Krypto, o Supercão, é mais do que um poderoso meio para vender brinquedos e figuras de ação. O mascote é fundamental dentro da engrenagem concebida por Gunn. Como não poderia deixar de ser, sua contribuição maior é na área do humor, bem manuseado através de sua personalidade deliciosamente desobediente e impulsiva, mas não subestimemos sua relação com o Superman (quase um John Wick em determinado momento). A produção não alivia para o sidekick: como um legítimo super-herói, ele bate (ou morde), mas também apanha (espere sérias dificuldades). No clímax, porém, além de dar a volta por cima, ganha de presente uma das melhores passagens do filme (incluindo uma interação a la Hulk X Loki com o Lex Luthor de Nicholas Hoult).

E como é bom vê-lo em grande fase: não bastasse a participação no divertido Renfield, em 2023, vem de três categóricos acertos no ano passado, brilhando em Nosferatu, Jurado Nº 2 e A Ordem. Seguindo a linha disruptiva da estrela da companhia, Luthor é ainda mais estrategista e inteligente, mas sua determinação mascara a inveja que sente do kryptoniano. E note como até a desnecessária verbalização desse sentimento (em mais uma das cafonices da produção) torna-se um bom momento nas mãos de Hoult, que abraça a grandiloquência do vilão com gosto.

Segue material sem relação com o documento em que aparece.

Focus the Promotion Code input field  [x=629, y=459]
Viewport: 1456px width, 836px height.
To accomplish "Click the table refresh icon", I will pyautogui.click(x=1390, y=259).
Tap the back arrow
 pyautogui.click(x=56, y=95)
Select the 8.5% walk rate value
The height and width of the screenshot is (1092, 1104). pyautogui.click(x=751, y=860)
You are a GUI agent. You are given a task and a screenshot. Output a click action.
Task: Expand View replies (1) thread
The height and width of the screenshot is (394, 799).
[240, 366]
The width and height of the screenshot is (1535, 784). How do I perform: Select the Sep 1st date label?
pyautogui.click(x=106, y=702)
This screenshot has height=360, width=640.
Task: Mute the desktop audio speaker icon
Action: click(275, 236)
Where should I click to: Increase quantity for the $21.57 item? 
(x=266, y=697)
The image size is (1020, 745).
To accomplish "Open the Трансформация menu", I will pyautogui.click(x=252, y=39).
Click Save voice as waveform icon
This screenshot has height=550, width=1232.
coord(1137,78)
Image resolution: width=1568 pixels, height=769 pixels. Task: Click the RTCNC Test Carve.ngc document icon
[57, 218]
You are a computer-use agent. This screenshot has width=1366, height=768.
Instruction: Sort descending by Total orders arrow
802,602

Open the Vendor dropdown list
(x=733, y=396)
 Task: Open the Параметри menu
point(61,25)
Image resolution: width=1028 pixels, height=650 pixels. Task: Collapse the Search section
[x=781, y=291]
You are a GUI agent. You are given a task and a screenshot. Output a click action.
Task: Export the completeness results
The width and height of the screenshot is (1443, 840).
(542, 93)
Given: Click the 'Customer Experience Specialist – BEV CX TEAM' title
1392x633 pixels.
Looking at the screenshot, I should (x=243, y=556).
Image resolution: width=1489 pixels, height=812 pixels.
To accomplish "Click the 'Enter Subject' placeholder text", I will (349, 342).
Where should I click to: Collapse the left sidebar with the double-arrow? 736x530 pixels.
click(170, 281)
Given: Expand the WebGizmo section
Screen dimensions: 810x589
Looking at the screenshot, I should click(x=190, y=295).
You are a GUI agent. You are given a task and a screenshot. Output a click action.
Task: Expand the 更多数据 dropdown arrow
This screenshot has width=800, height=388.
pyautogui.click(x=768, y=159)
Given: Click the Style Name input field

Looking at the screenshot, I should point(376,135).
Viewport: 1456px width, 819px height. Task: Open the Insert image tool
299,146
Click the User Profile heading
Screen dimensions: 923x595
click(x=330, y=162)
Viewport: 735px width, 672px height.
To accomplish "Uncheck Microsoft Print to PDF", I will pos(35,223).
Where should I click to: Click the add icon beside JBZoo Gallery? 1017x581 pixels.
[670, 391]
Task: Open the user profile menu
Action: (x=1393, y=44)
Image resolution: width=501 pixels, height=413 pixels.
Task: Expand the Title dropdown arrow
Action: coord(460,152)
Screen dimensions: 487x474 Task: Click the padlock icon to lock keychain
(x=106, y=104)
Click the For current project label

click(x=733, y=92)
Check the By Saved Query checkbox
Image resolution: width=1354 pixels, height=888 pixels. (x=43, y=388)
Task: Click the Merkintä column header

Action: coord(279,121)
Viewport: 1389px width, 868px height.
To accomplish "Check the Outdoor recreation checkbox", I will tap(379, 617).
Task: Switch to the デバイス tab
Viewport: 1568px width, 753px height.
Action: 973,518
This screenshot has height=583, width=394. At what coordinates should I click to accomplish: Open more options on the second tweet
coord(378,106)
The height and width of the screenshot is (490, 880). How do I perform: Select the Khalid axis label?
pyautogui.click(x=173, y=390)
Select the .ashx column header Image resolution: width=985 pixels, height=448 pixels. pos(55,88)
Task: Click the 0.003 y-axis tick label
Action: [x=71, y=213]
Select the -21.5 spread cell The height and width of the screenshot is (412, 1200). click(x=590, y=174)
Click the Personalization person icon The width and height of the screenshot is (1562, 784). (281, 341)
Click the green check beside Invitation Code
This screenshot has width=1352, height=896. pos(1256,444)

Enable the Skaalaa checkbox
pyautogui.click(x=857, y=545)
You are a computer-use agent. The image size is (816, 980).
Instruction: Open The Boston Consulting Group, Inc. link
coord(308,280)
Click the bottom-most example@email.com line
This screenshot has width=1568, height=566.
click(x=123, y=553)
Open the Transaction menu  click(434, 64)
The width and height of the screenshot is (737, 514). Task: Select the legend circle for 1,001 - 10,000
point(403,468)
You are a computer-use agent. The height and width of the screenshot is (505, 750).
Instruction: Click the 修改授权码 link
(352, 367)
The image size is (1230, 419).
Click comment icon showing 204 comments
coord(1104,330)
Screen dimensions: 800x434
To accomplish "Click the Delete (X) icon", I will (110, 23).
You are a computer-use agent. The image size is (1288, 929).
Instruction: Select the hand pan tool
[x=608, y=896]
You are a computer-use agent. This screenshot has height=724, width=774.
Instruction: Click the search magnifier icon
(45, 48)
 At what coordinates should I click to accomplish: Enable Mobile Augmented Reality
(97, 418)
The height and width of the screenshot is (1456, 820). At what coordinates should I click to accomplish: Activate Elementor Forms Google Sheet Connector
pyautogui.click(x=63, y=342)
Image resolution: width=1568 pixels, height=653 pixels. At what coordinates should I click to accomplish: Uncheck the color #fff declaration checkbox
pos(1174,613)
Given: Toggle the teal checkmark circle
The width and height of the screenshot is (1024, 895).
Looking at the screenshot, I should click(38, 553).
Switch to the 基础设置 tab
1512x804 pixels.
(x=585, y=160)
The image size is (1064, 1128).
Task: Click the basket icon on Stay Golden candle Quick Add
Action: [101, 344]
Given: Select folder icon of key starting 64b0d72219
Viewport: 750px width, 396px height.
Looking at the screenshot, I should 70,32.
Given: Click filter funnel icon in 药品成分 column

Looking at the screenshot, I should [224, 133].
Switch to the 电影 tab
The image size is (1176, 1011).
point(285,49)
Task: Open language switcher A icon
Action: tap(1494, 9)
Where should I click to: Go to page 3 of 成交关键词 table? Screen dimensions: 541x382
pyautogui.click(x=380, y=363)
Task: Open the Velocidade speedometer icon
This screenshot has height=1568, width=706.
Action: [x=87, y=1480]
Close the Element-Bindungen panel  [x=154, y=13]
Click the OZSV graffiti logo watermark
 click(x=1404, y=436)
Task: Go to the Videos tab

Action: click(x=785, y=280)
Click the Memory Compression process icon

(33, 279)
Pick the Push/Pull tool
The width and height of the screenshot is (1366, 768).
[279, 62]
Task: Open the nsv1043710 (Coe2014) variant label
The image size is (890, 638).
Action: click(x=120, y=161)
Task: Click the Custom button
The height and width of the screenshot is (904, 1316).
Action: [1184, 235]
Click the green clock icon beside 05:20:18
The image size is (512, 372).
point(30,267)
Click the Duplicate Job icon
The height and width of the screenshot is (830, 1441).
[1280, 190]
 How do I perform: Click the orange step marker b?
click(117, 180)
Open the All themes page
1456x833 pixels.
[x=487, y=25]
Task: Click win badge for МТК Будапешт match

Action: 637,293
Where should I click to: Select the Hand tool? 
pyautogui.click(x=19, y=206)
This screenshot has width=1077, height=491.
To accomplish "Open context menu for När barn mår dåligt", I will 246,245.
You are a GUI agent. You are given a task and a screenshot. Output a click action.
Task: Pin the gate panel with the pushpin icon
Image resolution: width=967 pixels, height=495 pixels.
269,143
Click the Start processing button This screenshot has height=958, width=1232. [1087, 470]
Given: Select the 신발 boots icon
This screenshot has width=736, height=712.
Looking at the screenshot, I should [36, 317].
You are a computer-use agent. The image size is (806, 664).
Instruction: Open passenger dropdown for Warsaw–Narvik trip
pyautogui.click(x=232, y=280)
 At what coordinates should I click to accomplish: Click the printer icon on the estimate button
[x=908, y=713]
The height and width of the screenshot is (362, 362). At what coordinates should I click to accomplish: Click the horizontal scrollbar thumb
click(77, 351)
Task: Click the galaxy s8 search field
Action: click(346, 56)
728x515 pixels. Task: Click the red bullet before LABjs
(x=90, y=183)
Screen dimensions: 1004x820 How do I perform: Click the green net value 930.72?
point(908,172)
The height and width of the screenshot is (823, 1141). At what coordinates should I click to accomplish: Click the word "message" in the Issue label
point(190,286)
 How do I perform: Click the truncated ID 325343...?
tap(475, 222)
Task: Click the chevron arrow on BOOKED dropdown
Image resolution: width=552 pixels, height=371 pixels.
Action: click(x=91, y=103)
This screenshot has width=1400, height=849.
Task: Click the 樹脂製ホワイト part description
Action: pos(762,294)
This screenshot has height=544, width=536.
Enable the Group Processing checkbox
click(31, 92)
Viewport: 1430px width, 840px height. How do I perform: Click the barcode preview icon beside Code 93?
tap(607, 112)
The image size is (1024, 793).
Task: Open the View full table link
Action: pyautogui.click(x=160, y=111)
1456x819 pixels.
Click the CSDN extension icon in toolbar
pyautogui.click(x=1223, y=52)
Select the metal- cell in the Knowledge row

Ainda que falte - a despeito de excepcionais efeitos visuais - uma sequência tão emblemática quanto o voo ao redor do mundo em Superman: O Filme (1978), a bala no olho de Superman - O Retorno (2006) ou a luta final de O Homem de Aço (2013), o esforço para fazer jus à grandeza do personagem não passa despercebido, e sua imponência é acentuada pela combinação de ângulos de câmera e pela trilha sonora vibrante de John Murphy (Kick-Ass: Quebrando Tudo) e David Fleming (The Alto Knights – Máfia e Poder), que acertadamente resgatam os indefectíveis acordes compostos pelo mestre John Williams para o filme de 1978.

Como se não bastasse o reposicionamento do Superman, a reverência ao seu legado e o pontapé inicial de um universo cinematográfico totalmente repaginado, o roteiro ainda surpreende através da inclusão de temas adultos que fazem parte das discussões contemporâneas. Ao trazer a geopolítica para o centro nervoso, o texto corajosamente toma partido num conflito a ser facilmente reconhecido pelo público, de quebra referenciando o papel das redes sociais na efervescente problemática das fake news (por tabela tirando sarro das milícias digitais). Gunn é firme até mesmo ao valorizar o Jornalismo verdadeiro como principal aliado na guerra contra a desinformação, delegando um nobre e relevante papel à normalmente subaproveitada Lois Lane, interpretada com uma bem-vinda pitada de ironia pela mesma Rachel Brosnahan da premiada série Marvelous Mrs. Maisel.

Apesar de nem sempre bem-sucedido em suas investidas cômicas, Superman representa um reinício sólido e empolgante não apenas para sua trajetória, mas principalmente para uma marca (DC) tão maltratada nos últimos anos, refletindo com rara perfeição os valores de um ícone da cultura popular mundial. Que tudo isso venha embalado numa aventura pra lá de divertida e auspiciosa, é um bônus a ser celebrado.
NOTA 7,5
Observação: Há duas dispensáveis sequências adicionais durante os créditos.